Professor Emílio, obrigada por escrever com tanta verdade para nós MULHERES.
JOSÉ
24 de abril de 2016 às 13:30
Recomendo a você mãe de aluno mais conhecimento histórico… Os militares interviram pra impedir a instalação do socialismo no Brasil… Se não fossem eles, seriamos uma Cuba, ou Venezuela hoje. Esses grupos em 1961 já se preparavam pra isso, com treinamento em Cuba, financiado pela URSS e Coréia. Essa ideia de socialismo tem que acabar e ser banida igual foi o nazismo, que matou bem menos gente do que o socialismo.
Mãe de aluno
24 de abril de 2016 às 15:54
Prezado José. O conhecimento que você tão gentilmente me recomenda, já o tenho.
Se discordo dele, é pelo fato de ter vivenciado o nascimento e graças a Deus, a morte desse regime. Além da história viva, me embaso no conhecimento histórico dos dois lados: do opressor e do oprimido, tanto o discurso dos militares quanto relato dos sobreviventes.

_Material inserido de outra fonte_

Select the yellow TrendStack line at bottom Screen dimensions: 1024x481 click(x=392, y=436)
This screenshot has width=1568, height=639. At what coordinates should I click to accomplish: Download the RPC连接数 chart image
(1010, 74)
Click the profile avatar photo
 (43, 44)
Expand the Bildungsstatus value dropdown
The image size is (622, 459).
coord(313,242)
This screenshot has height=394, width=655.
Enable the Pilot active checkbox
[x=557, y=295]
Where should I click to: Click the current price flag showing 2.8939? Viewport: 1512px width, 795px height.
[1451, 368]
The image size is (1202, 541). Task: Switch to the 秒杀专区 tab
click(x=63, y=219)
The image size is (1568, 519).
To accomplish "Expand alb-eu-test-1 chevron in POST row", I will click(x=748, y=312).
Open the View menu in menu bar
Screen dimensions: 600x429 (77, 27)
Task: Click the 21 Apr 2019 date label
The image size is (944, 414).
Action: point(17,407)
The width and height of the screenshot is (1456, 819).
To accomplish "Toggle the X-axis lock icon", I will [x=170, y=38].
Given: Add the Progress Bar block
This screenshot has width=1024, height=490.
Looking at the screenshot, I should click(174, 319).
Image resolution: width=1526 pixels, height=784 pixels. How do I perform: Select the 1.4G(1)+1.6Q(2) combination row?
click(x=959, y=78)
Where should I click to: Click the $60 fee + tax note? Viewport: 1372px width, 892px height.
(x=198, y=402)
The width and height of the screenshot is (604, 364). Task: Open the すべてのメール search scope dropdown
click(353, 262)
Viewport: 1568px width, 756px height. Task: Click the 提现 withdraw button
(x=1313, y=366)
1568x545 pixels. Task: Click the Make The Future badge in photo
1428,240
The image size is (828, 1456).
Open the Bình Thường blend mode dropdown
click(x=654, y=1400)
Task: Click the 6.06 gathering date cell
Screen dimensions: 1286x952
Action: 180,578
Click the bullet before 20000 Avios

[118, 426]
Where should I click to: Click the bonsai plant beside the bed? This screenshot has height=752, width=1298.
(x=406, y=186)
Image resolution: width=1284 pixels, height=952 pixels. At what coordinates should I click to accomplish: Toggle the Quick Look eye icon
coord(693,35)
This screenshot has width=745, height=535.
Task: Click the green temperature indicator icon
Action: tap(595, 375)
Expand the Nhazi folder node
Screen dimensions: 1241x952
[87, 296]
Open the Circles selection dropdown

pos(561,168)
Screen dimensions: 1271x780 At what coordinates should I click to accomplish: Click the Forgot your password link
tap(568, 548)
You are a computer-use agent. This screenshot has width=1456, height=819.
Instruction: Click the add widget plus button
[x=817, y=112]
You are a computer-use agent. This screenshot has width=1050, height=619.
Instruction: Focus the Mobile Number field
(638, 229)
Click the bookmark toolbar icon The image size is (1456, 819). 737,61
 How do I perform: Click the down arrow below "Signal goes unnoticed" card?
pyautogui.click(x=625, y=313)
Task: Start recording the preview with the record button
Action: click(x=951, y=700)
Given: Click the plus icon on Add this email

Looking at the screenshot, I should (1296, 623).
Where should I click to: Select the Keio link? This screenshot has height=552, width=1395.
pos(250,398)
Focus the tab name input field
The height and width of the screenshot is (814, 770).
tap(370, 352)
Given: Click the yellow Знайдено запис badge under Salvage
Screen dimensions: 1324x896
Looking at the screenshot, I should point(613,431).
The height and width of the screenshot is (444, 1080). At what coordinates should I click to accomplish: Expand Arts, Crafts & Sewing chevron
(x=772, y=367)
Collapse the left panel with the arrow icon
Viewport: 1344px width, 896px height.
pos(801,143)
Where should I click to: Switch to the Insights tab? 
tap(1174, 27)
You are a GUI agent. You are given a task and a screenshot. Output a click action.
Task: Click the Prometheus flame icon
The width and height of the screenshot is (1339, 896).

Para construir uma opinião serena dos fatos históricos, não podemos nos embasar nas falas de apenas um dos lados. Respeito sua forma de pensar, porém, discordo dela. Cuba é uma realidade, Venezuela é outra. Me desculpe, não creio que Cuba seja exemplo a se comparar com o Brasil. Esse discurso do Brasil sendo dominado pelos comunistas ainda é discurso do período da Guerra Fria, ficou no século passado. Mas concordo com você, foi um argumento bastante eficaz utilizado para justificar o golpe. Tão eficaz que depois de tanto tempo, os brasileiros ainda acreditam nele.
Tenha uma boa semana de trabalho. Acredito que você, assim como eu, junto com milhões de brasileiros, por mais que divergimos na forma de pensar, trabalhamos para que esse país se torne justo e igualitário para todos, homens e MULHERES.
Leandro do Nascimento
8 de outubro de 2016 às 11:45
Como vai Emilio? Não sei se você se recorda de mim, fizemos a graduação juntos. Interessante demais o seu ponto de vista no assunto. A diversidade de opiniões, e as maneiras de expressar repúdio ou concordância, elevam ainda mais a nobreza do tema e a atenção que ele requere. Enfatizo ainda que os regimes que lemos, estudamos, acompanhamos ou vivemos, de forma nenhuma entregam a sociedade e que seria agradável a todos, mas uma das formas de buscarmos isso é o debate, como acontece em sua coluna. Parabéns!